Single by Deorro featuring Elvis Crespo

from the album Good Evening
- Released: April 22, 2016 (Original) September 2, 2016 (Version featuring Pitbull)
- Studio: Sony Latin
- Genre: Latin house; electro swing;
- Length: 2:17 (radio edit) 2:41 (video edit) 2:40 (with Pitbull) 5:12 (original mix)
- Songwriters: Elvis Crespo; Erick Orrosquieta; Robert Fernández;
- Producer: Deorro

Deorro singles chronology
| "Five More Hours" (2015) | "Bailar" (2016) | "Goin Up" (2016) |

= Bailar (song) =

"Bailar" (Dance) is a song by Mexican-American DJ Deorro, featuring the vocals of Elvis Crespo. It was released as a single in 2016 and was a hit mainly in Europe. A remix of the song features rapper Pitbull.

==Track listing==
- Digital download
1. "Bailar" (feat.
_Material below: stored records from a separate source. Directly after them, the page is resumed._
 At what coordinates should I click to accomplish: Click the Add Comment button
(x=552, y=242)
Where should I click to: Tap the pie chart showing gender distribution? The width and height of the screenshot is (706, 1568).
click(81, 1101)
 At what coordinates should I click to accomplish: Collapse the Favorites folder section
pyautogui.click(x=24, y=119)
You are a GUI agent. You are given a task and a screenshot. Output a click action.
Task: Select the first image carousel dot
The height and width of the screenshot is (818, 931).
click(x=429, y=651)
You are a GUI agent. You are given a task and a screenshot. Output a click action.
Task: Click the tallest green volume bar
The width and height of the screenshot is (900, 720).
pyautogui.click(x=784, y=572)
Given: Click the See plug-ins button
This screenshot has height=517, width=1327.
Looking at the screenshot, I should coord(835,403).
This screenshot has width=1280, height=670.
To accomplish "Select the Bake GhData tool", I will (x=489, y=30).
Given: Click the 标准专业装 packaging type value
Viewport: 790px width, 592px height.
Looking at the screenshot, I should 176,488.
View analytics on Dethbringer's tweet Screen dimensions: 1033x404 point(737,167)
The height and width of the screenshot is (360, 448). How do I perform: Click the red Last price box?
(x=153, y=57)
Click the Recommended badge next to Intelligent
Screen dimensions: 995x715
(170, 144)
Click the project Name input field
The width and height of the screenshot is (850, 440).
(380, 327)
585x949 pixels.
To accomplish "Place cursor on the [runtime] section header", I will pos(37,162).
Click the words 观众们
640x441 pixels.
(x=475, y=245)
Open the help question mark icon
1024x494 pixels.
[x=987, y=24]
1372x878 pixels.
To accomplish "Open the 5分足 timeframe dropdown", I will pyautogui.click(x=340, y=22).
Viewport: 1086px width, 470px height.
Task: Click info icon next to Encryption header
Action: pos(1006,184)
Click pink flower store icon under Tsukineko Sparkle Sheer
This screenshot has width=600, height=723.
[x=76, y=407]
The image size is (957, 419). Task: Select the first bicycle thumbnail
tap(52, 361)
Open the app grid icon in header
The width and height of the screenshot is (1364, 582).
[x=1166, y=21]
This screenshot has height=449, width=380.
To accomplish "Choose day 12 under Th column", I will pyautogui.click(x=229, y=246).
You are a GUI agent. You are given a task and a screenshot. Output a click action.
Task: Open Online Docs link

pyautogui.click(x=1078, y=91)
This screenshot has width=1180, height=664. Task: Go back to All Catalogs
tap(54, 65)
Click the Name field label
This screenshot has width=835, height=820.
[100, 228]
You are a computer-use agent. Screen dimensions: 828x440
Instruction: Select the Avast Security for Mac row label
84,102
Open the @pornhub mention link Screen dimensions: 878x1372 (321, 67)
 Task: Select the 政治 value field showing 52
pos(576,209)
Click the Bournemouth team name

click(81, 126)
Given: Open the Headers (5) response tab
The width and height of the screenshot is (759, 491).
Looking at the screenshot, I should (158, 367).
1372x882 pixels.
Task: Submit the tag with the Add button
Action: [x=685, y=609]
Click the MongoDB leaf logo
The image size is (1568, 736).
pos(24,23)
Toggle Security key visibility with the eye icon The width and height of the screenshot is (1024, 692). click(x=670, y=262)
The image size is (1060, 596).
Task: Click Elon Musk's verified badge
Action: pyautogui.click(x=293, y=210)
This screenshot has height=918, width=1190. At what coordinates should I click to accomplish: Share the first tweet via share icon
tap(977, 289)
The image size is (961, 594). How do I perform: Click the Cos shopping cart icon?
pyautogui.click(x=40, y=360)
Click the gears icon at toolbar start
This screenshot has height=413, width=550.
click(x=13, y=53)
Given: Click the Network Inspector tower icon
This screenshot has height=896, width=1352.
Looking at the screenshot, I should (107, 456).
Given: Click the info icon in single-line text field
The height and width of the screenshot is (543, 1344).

Pitbull & Elvis Crespo) — 2:40

==Chart performance==
"Bailar" performed well in Europe, charting in the top 40 of at least five countries there, while also charting in the top 40 of several U.S. Billboard charts, including the Hot Latin Songs chart at No. 8. The song was most successful in both the Netherlands and Spain, peaking at No. 3, while also reaching the number one spot in Israel.

==Charts==

===Weekly charts===

| Chart (2016) | Peak position |
|---|---|
| Austria (Ö3 Austria Top 40) | 11 |
| Belgium (Ultratop 50 Flanders) | 14 |
| Belgium (Ultratop 50 Wallonia) | 21 |
| France (SNEP) | 7 |
| Germany (GfK) | 43 |
| Israel International Airplay (Media Forest) | 1 |
| Netherlands (Dutch Top 40) | 3 |
| Netherlands (Single Top 100) | 3 |
| Poland (Polish Airplay Top 100) | 53 |
| Slovenia (SloTop50) | 47 |
| Spain (PROMUSICAE) | 3 |
| Sweden (Sverigetopplistan) | 75 |
| Switzerland (Schweizer Hitparade) | 48 |
| US Hot Dance/Electronic Songs (Billboard) | 14 |
| US Hot Latin Songs (Billboard) | 8 |
| US Pop Airplay (Billboard) | 37 |
| US Rhythmic Airplay (Billboard) | 37 |
| Italy (FIMI) | 40 |

===Year-end charts===

| Chart (2016) | Position |
|---|---|
| Belgium (Ultratop Flanders) | 63 |
| Belgium (Ultratop Wallonia) | 93 |
| France (SNEP) | 27 |
| Netherlands (Dutch Top 40) | 23 |
| Netherlands (Single Top 100) | 44 |
| Israel Airplay | 26 |
| Spain (PROMUSICAE) | 85 |
| US Hot Dance/Electronic Songs (Billboard) | 40 |
| US Hot Latin Songs (Billboard) | 41 |

==Certifications==

| Region | Certification | Certified units/sales |
| Austria (IFPI Austria) | Gold | 15,000^{‡} |
| Belgium (BRMA) | Gold | 10,000^{‡} |
| Canada (Music Canada) | Gold | 40,000^{‡} |
| France (SNEP) | Diamond | 233,333^{‡} |
| Germany (BVMI) | Gold | 200,000^{‡} |
| Italy (FIMI) | 2× Platinum | 100,000^{‡} |
| Mexico (AMPROFON) | Platinum+Gold | 90,000^{‡} |
| Netherlands (NVPI) | 3× Platinum | 120,000^{‡} |
| Poland (ZPAV) | Gold | 25,000^{‡} |
| Spain (PROMUSICAE) | Platinum | 40,000^{‡} |
| Switzerland (IFPI Switzerland) | Gold | 15,000^{‡} |
| United States (RIAA) | Gold | 500,000^{‡} |
^{‡} Sales+streaming figures based on certification alone.